4. Und die Liste geht weiter: kein Recht, wählen gehen zu dürfen, einen Arzttermin zu erhalten oder aber ein eigenes Grundstück zu erwerben
Ok, inzwischen sollte das Prinzip klar sein: wenn ein Mädchen nicht registriert ist, stehen ihm mehr Hürden im Weg, als sie sonst schon zu bewältigen hat. Ohne nachgewiesene Identität in Form eines Dokuments ist letztendlich keine Beteiligung im politischen, wirtschaftlichen und alltäglichen Leben möglich.
5. Ohne Dokumente sind Mädchen angreifbar und gefährlichen Risiken ausgesetzt
Eine Geburtsurkunde ist nicht nur für das tagtägliche Leben essentiell, sondern kann auch einen Schutz vor Zwangsarbeit, Menschenhandel und verfrühter Eheschließung darstellen.
6. Ohne bessere Kontrollen & Datensysteme bleiben diese Probleme für Mädchen und Frauen bestehen
Sicherlich muss das Problem von verschiedenen Seiten angegangen werden, um sicher zu gehen, dass Mädchen auf der ganzen Welt endlich mitgezählt werden.
Zum einen geht es natürlich um die kulturelle Einstellung. In vielen Ländern dieser Welt ist die Geburt einer Tochter bei weitem nicht so viel wert wie die Geburt eines Sohnes. Auch auf staatlicher Ebene muss das Streben nach einer Gleichberechtigung der Geschlechter verankert werden. Ein simples, zuverlässiges und kontrollierbares Datensystem kann zudem den Prozess vereinfachen, Kinder zu registrieren und aufdecken, wie und wo Hindernisse bestehen.

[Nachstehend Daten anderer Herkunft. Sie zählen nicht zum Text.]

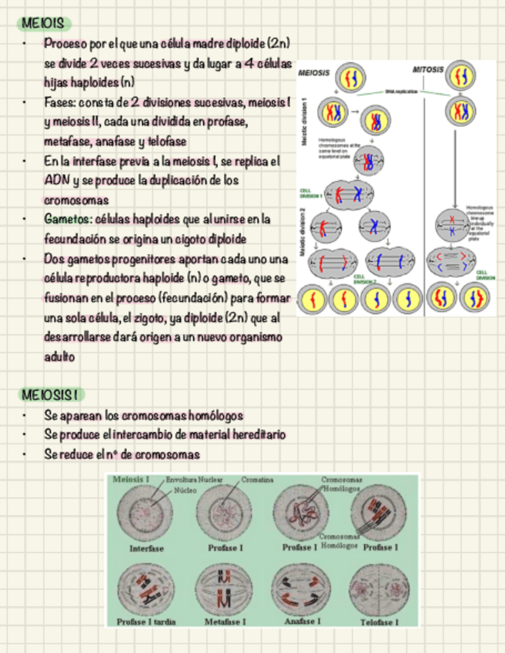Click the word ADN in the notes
pyautogui.click(x=55, y=180)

Es sollte klar sein: Mädchen gehören dazu!
Die amerikanische Regierung arbeitet derzeit an einer Gesetzgebung - dem 'Girls Count Act' - die unter anderem vorsieht, Programme zur Geburtenregistrierung und Dokumentationssysteme für Kinder in Entwicklungsländern zu unterstützen.
Damit keine Zeit mehr vergeudet wird, wendet Global Citizen sich an den US Kongress mit der Aufforderung, den 'Girls Count Act' zu unterstützen.